-- Records provided follows --

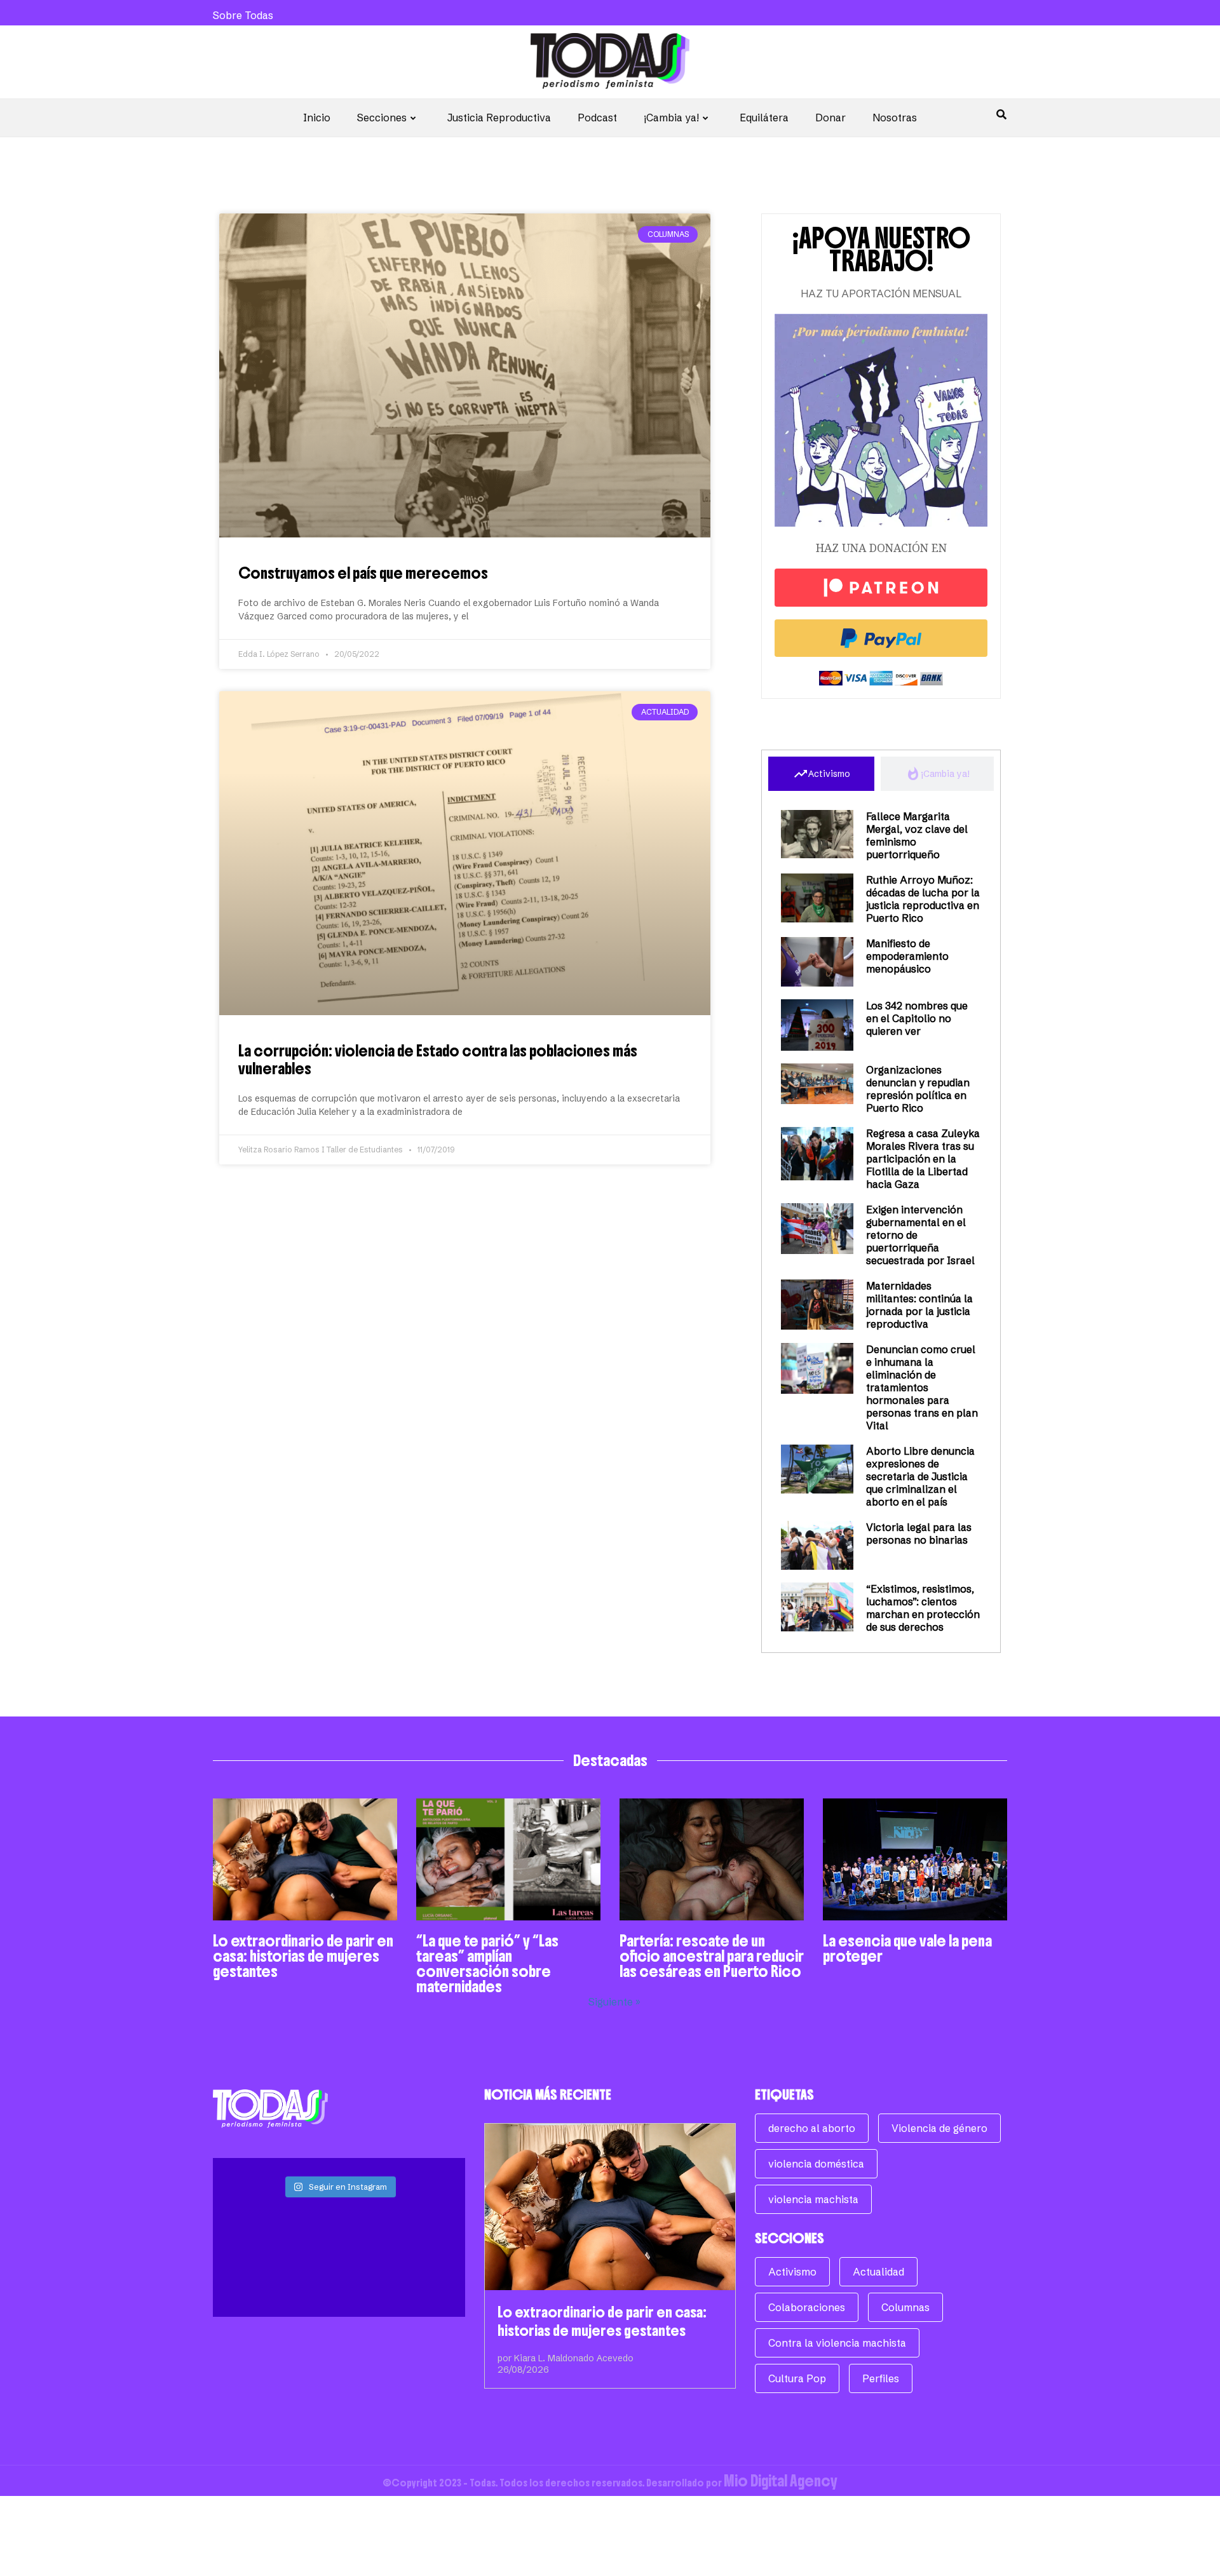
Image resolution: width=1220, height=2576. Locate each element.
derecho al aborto (811, 2128)
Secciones (382, 117)
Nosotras (894, 117)
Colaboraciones (806, 2307)
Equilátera (764, 117)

-- Records provided concluded --

Exercise brief: Repeat the records above verbatim. Include none of the pictures.

Exercise response:
Image resolution: width=1220, height=2576. Locate each element.
derecho al aborto (811, 2128)
Secciones (382, 117)
Nosotras (894, 117)
Colaboraciones (806, 2307)
Equilátera (764, 117)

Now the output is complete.